Let $H$ be a proper subgroup of finite group $G$ such that $H \cap gHg^{-1}=\{e\}$ for all $g \in G \setminus H$. Then is it true that $$|\cup_{g \in G \setminus H}gHg^{-1}|>\dfrac 12 |G|+1$$
If not, then is it at least true that
$$|\cup_{g \in G}gHg^{-1}|>\dfrac 12 |G|+1$$
(I know the upper bound $|\cup_{g \in G}gHg^{-1}|\le [G:H](|H|-1)+1$, but I am not aware of any lower bound. Please help. Thanks in advance.)
On
If $H$ is such a subgroup, then a Theorem of Frobenius tells us that there is $K \lhd G$ with $G = HK$ and $H \cap K = 1$. Furthermore, $K= \{1_{G} \} \cup (G \backslash \cup_{g \in G} g^{-1}Hg)$. Hence $|G| = |K| + [G:H](|H|-1).$ It follows that your seond inequality is violated precisely when $|K| \geq \frac{|G|}{2}.$ But $K$ is a subgroup of $G$, so the only possibility for the seond inequality to be violated (except the trivial case $G = K, H = \{1_{G} \}$) is that $|K| = \frac{|G|}{2}$ and $|H| = 2$.
On
As noted by Geoff Robinson groups which have such a subgroup are called Frobenius groups, and in his answer he gave you the conditions when your seond inequality is true and when not. His cited results, namely that $K$ (the Frobenius kernel) is a subgroup is a rather deep result. I add a more elementary proof.

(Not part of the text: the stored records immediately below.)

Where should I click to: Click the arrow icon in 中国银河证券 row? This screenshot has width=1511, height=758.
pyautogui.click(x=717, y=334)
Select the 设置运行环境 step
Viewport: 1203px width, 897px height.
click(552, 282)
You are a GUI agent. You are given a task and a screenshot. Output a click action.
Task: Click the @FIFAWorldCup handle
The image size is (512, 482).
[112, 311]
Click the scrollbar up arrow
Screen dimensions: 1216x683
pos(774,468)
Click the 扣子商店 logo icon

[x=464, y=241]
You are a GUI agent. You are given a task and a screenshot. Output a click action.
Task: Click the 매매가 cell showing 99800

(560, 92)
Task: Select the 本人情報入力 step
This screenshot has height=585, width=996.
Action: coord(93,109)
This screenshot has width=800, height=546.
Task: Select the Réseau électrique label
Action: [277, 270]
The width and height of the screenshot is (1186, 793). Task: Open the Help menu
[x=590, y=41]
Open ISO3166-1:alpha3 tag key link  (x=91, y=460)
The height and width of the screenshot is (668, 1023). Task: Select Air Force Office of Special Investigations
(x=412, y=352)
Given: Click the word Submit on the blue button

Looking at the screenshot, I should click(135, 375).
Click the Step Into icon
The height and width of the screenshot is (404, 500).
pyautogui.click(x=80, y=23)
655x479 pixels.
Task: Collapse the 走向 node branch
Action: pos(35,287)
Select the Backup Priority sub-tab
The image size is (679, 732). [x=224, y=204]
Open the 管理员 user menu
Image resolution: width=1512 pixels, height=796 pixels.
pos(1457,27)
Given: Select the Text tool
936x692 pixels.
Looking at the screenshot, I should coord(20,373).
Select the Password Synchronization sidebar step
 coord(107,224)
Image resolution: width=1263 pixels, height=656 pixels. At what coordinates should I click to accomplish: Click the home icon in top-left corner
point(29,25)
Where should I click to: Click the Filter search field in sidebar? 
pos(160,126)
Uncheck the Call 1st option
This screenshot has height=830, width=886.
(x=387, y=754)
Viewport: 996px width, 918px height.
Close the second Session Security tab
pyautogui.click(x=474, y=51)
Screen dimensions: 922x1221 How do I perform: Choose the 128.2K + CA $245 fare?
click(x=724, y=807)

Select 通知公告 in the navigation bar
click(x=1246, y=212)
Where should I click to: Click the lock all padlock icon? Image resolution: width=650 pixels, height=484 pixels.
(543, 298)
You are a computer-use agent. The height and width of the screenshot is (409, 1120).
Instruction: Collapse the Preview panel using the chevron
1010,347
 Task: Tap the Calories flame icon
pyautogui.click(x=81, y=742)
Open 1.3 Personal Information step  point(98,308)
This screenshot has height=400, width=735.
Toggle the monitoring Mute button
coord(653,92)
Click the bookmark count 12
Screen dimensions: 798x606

Suppose $H \ne 1$ (otherwise the inequality is obviously false).
With group actions. Notice that $N_G(H) = H$, hence by considering the action of $G$ on $H$ by conjugation we have precisely $|G : H|$ different conjugates, hence $$ \left| \bigcup_{g\in G} H^g \setminus\{1\} \right| = |G : H|(|H| - 1) = \frac{|H|-1}{|H|} |G| $$ so that $|\bigcup_{g \in G} H^g| = \frac{|H|-1}{|H|} |G| + 1$ and $$ \frac{|H|-1}{|H|} |G| + 1 > \frac{|G|}{2} + 1 \Leftrightarrow |H| > 2 $$ so you see that if $|H| \in \{1,2\}$ the inequality fails, otherwise it holds.
By the way the counting argument could also be done without using group actions, this is similar to the way caffeinemachine did the counting. Note that the condition $N_G(H) = H$ gives $$ Hx = Hy \Leftrightarrow H^x = H^y $$ so we have exactly as many different conjugates as we have cosets. The implication $Hx = Hy \Rightarrow H^x = H^y$ is always true, as $Hx = Hy$ implies $xy^{-1} \in H$ and so $H^x = (H^{xy^{-1}})^y = H^y$ (or note that $xH \mapsto Hx^{-1}$ is a bijection, and so $H^x = x^{-1}(Hx) = x^{-1}(Hy) = (x^{-1}H)y = (y^{-1}H)y = H^y$). For the other implication if $H^x = H^y$, then $H^{xy^{-1}} = H$, hence we must have $xy^{-1} \in H$ as precisely the elements from $H$ normalise $H$. Now using the trivial intersection property we can count exactly like done above.
Claim Let $g_1H, \ldots, g_mH$ be all the cosets of $H$ in $G$. Then any two of the following $g_1Hg_1^{-1}, \ldots, g_kHg_m^{-1}$ intersect only in the identity.
Proof. This uses the hypothesis that $H\cap gHg^{-1}=\{e\}$ if $g\notin H$. Suppose $a\in g_1Hg_1^{-1}\cap g_2Hg_2^{-1}$. Then we have $$g_1^{-1}ag_1\in H\cap\ (g_1^{-1}g_2)H(g_1^{-1}g_2)^{-1}$$ Since $g_1H\neq g_2H$, we have $g_1^{-1}g_2\notin H$. Therefore, by hypothesis, we must have $g_1^{-1}ag_1=e$, giving $a=e$.
From the above claim, we conclude that $|\bigcup_{g\in G\setminus H}gHg^{-1}|$ has exactly $(|G:H|-1)(|H|-1)+1$ elements in it.